Same thing goes with Maxim. I gave my friend a gift subscription two years ago, and I renew it every year. I came to find out this year that he had been renewing it every year, except for the first one. So now he has two years tacked onto his already 2 year subscription.
I have given many Nat Geog gifts over the years and they alays sent a pack with issues dating back to the last january and then continued sending monthtly issues to december. never had to wait until next january.
Just a couple of months ago I presented a friend with a two year subscription to nat Geog. and I told her she would get issues going back to january. When that din;t happen, I called NG only to be told they do not do that and the subscription started in Oct 2002 and will end in Sept 2004. The guy must be new there as he was not aware of the old policy.
Darn, I was hoping to rant about the 2.2 million “TWO FREE YEARS! OUR BEST OFFER EVER!” junkmail subscription things to crap magazines I did all week. Wrong thread.
When they start scaring you with those “Pay now or you’ll never get another issue ever!” notices, remain calm and look at the mailing “label” (they’re printing them right on the cover nowadays, but you know what I mean). Above your name will be a string of digits, at the end of which is the month and year your subscription expires.

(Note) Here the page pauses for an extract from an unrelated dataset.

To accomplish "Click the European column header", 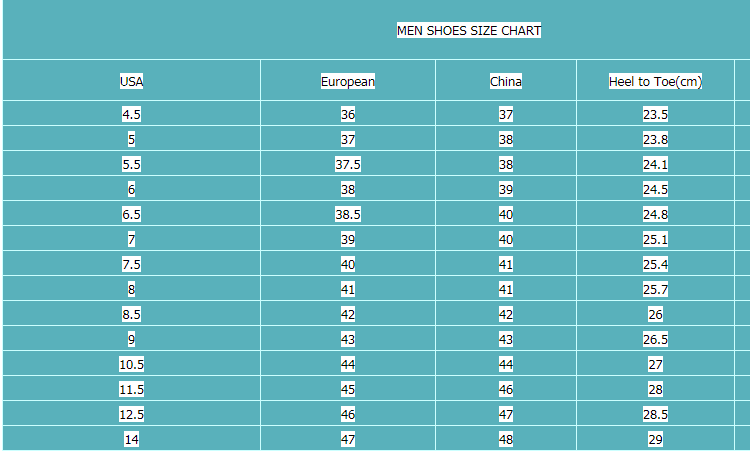I will point(348,82).
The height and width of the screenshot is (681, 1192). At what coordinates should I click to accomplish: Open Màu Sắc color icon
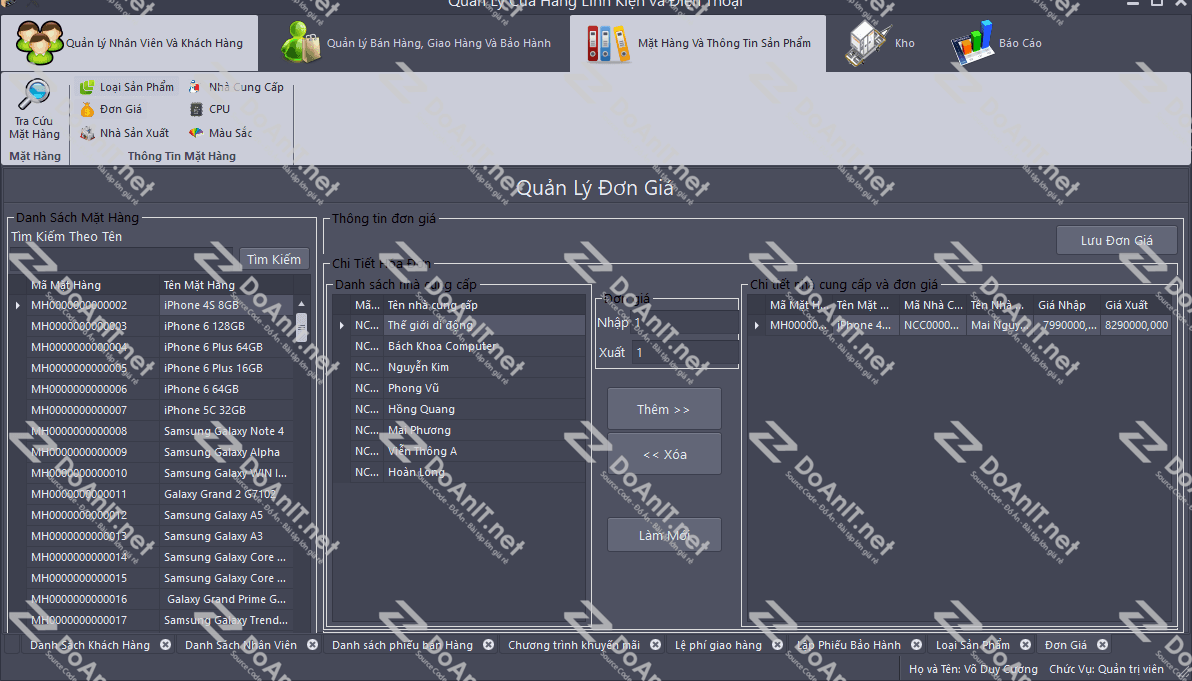196,133
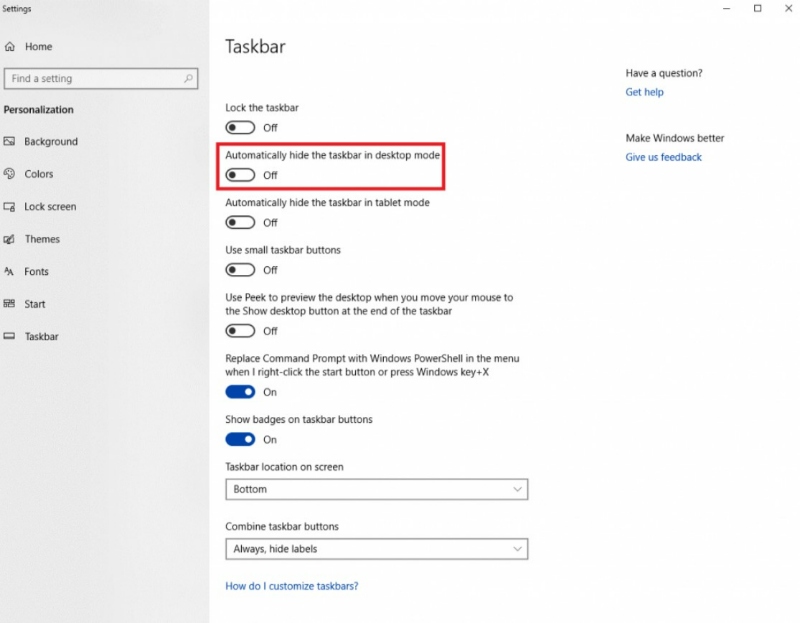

Good advice, Rilch. But warning, recent editions of ‘Circulation Management’ magazine (we take care of our own) have started to advise that we use codes instead of dates-in-clear to prevent just what you advise. Confusion to our customers.
Another thing I could warn you all about…
I recently received a notice of renewal from ‘Publishers Service Group’ telling me that my subscription to The Sporting News had run out and I should send payment right away.
Note: I cancelled my sub to TSN approximately 4 years ago. That’s some backstart.
PSG takes old expires from magazines and attempts to get them to renew for a percentage of first years revenue. They’ve made a run at my business in the past but I’ve never used them.
So be warned. Look at those renewals closely and don’t be a sucker.
Plus…the longer you wait to renew, the better deal they’re going to give you. I subscribed to Playboy last year for $1 an issue (the only internet ad I’ve ever responded to), and when they started bothering me with renewal notices, I just held out until they offered me it for $14 (with the special College Girls issue!). And then even after I sent in the renewal, they still sent me notices and even frickin called me. Bastards.
You’re seeing the downstream effect of the fact that your subscription price isn’t really important to the overall profitability of a magazine. I’ve never seen a subscription price for a magazine (newsletters are a different cat entirely) that covered the cost of print and postage, much less salary and such.
It’s all ads. You’re value is truly in your eyeballs…not your checkbook.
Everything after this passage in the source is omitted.